TASK REQUIREMENTS: Repeat only the lines below that run from the line with "IZQUIERDA? (556, 1831)" to the line with "Sydney families make", ends included; skip every picture.

PROVIDED DATA:
═══

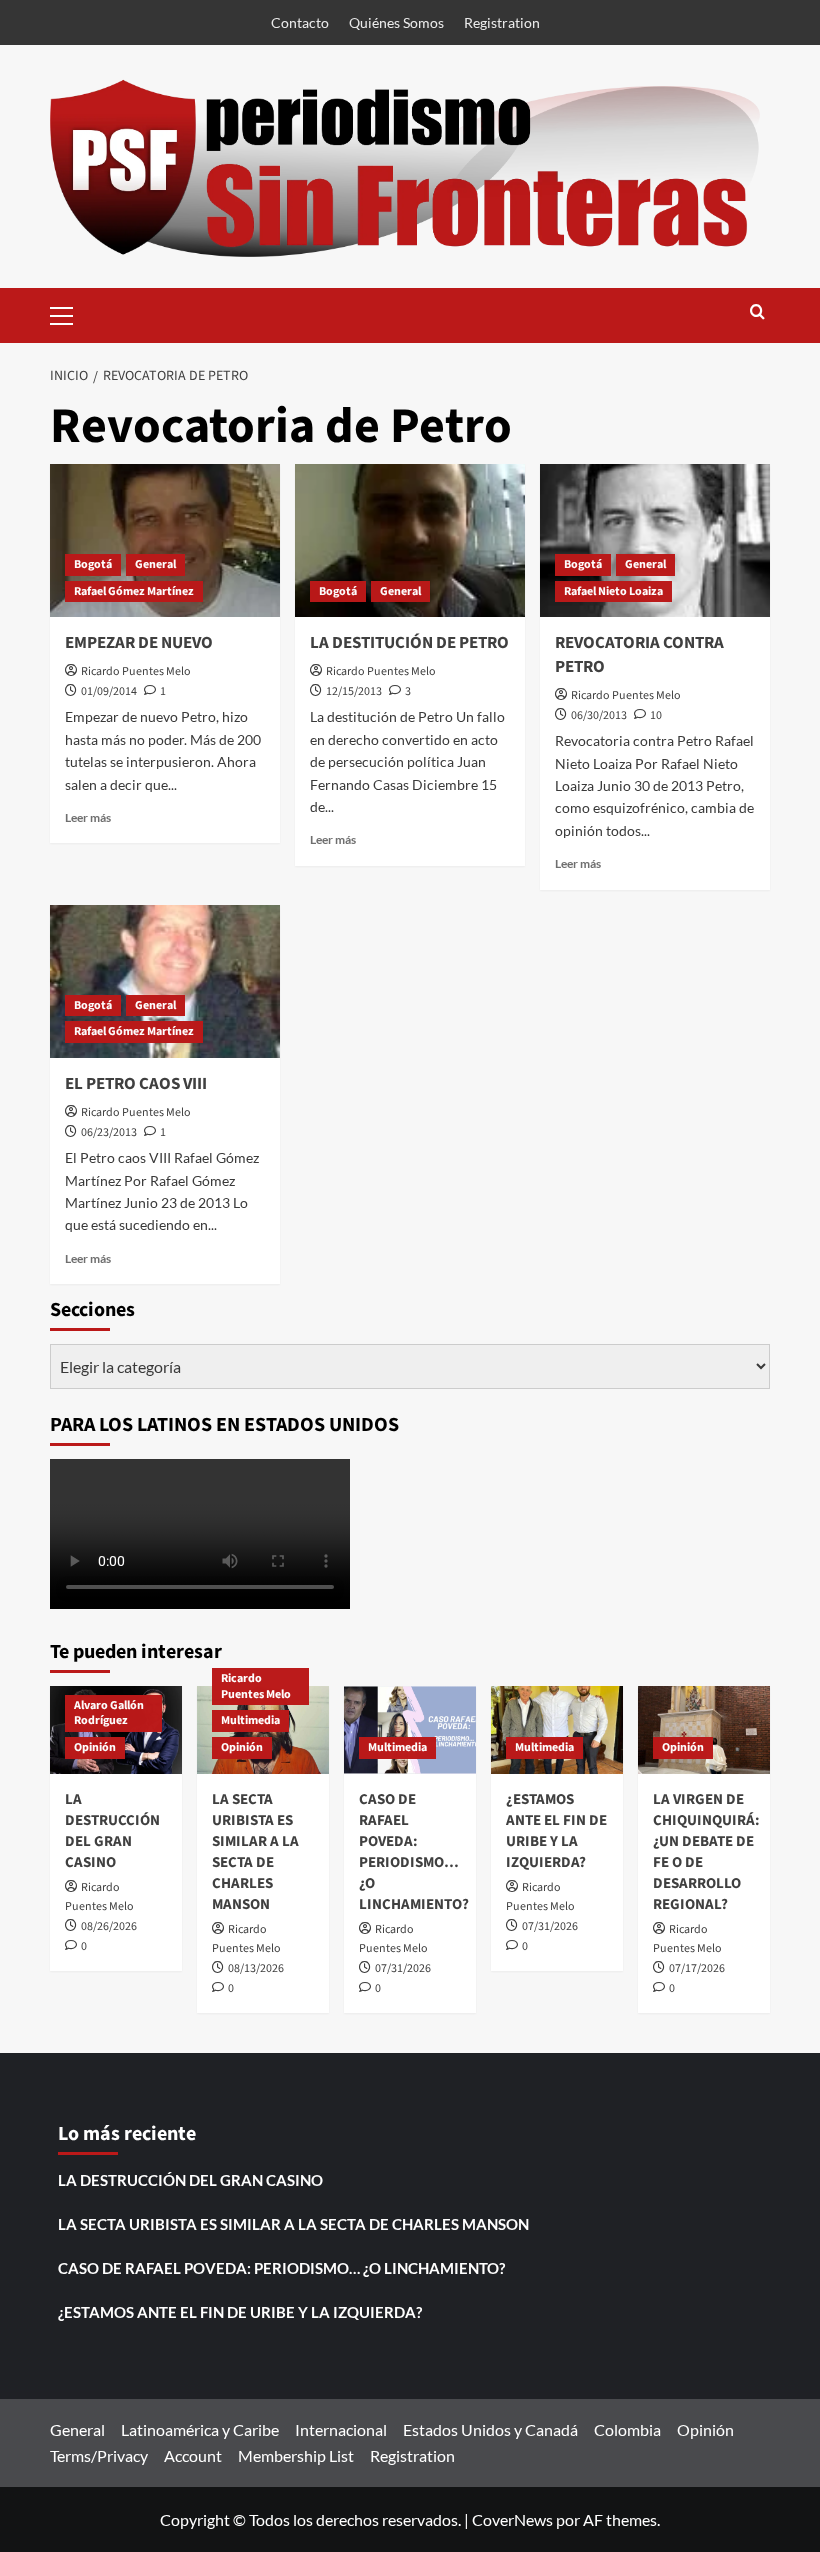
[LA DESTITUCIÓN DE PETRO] (410, 540)
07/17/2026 (697, 1968)
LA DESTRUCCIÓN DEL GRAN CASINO (112, 1831)
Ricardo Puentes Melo (136, 671)
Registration (502, 22)
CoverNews (512, 2519)
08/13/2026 (256, 1968)
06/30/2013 (599, 715)
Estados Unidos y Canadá (490, 2429)
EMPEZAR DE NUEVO (139, 643)
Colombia (627, 2429)
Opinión (95, 1747)
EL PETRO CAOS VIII (136, 1084)
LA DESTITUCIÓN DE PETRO (409, 643)
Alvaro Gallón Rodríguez (109, 1713)
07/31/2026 (403, 1968)
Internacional (341, 2429)
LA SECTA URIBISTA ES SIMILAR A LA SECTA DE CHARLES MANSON (255, 1852)
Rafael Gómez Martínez (134, 591)
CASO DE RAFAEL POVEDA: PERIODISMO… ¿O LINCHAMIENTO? (414, 1852)
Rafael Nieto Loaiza (613, 591)
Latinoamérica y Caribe (200, 2429)
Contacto (300, 22)
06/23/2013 (109, 1132)
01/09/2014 (109, 691)
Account (193, 2455)
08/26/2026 (109, 1926)
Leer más (88, 817)
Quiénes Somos (396, 22)
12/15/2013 (354, 691)
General (155, 564)
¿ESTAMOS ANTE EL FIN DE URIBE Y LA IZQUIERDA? (556, 1831)
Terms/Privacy (99, 2455)
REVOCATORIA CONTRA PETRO (639, 655)
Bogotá (93, 564)
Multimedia (250, 1720)
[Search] (757, 313)
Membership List (296, 2455)
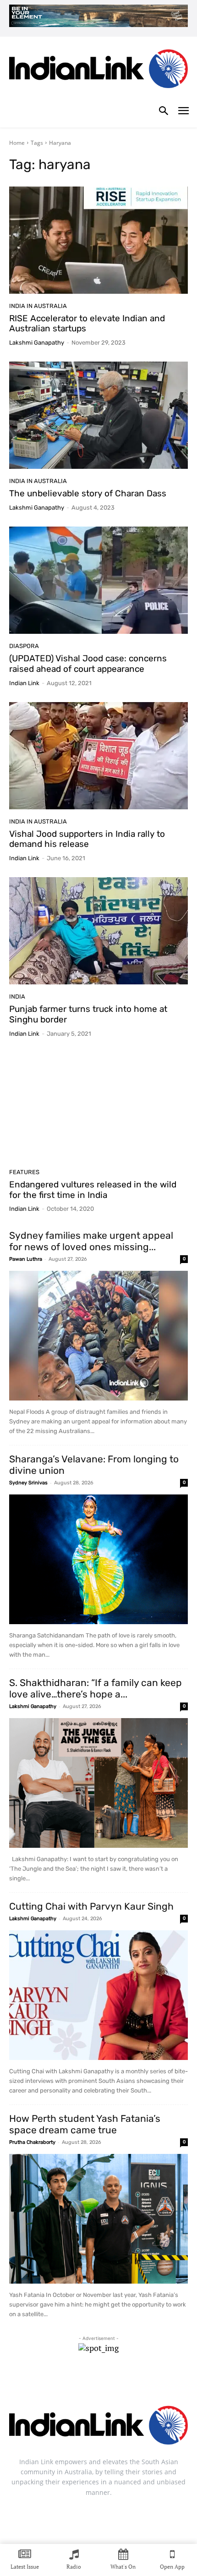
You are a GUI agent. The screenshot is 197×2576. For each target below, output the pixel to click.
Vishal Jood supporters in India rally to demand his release (87, 839)
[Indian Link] (98, 70)
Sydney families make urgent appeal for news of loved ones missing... (91, 1241)
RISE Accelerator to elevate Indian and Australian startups (87, 323)
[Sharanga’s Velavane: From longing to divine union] (98, 1559)
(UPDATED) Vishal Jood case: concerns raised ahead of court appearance (88, 663)
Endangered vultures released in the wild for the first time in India (92, 1189)
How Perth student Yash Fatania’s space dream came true (84, 2124)
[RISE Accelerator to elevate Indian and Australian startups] (98, 240)
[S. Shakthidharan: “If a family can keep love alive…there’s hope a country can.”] (98, 1783)
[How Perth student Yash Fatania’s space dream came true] (98, 2219)
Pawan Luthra (25, 1259)
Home (17, 143)
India (17, 997)
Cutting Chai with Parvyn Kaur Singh (91, 1906)
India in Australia (38, 306)
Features (24, 1172)
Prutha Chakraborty (32, 2142)
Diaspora (24, 646)
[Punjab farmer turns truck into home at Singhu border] (98, 930)
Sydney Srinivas (28, 1483)
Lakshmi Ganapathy (36, 342)
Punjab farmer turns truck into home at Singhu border (88, 1014)
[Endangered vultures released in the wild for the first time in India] (98, 1106)
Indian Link (24, 683)
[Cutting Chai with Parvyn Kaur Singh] (98, 1995)
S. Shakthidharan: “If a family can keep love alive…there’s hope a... (95, 1688)
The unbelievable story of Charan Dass (87, 493)
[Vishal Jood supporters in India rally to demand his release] (98, 755)
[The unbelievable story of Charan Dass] (98, 415)
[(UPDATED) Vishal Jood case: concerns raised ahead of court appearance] (98, 580)
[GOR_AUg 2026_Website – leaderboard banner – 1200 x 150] (98, 16)
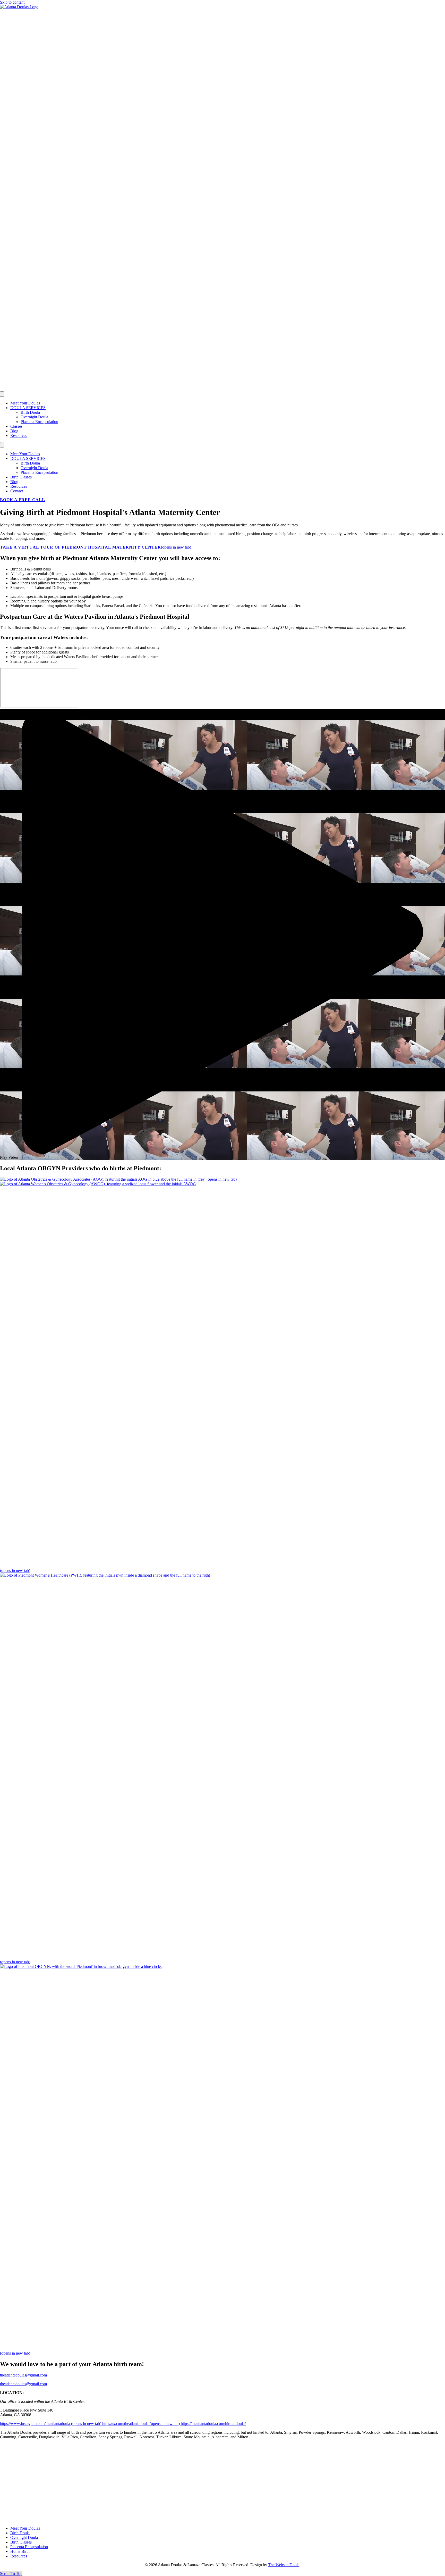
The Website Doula (283, 2565)
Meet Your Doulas (25, 403)
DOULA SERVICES (28, 407)
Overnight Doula (34, 417)
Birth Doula (30, 412)
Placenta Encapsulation (39, 421)
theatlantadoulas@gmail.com (23, 2384)
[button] (222, 934)
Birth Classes (21, 477)
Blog (14, 431)
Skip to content (12, 2)
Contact (16, 491)
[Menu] (2, 394)
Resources (18, 435)
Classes (16, 426)
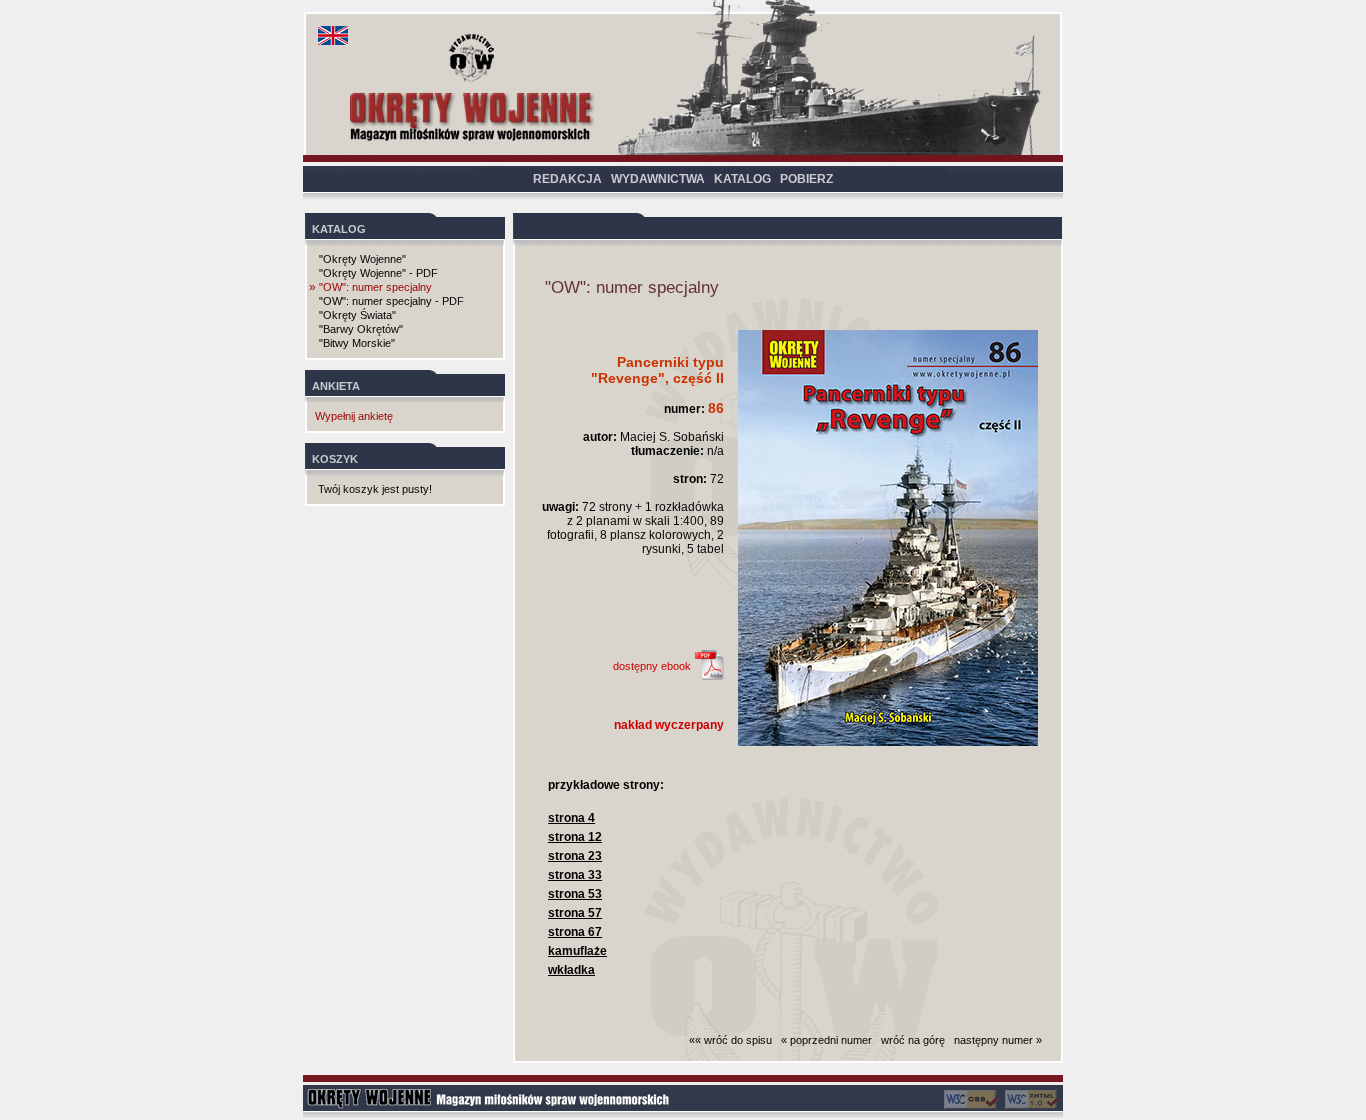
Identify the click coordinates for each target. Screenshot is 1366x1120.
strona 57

═══

RESULT FOR THIS EXERCISE:
¿ESTAMOS ANTE EL FIN DE URIBE Y LA IZQUIERDA? (556, 1831)
Terms/Privacy (99, 2455)
REVOCATORIA CONTRA PETRO (639, 655)
Bogotá (93, 564)
Multimedia (250, 1720)
[Search] (757, 313)
Membership List (296, 2455)
You are a GUI agent. The screenshot is 197×2576. For each target below, output the pixel to click.
Vishal Jood supporters in India rally to demand his release (87, 839)
[Indian Link] (98, 70)
Sydney families make urgent appeal for news of loved ones missing... (91, 1241)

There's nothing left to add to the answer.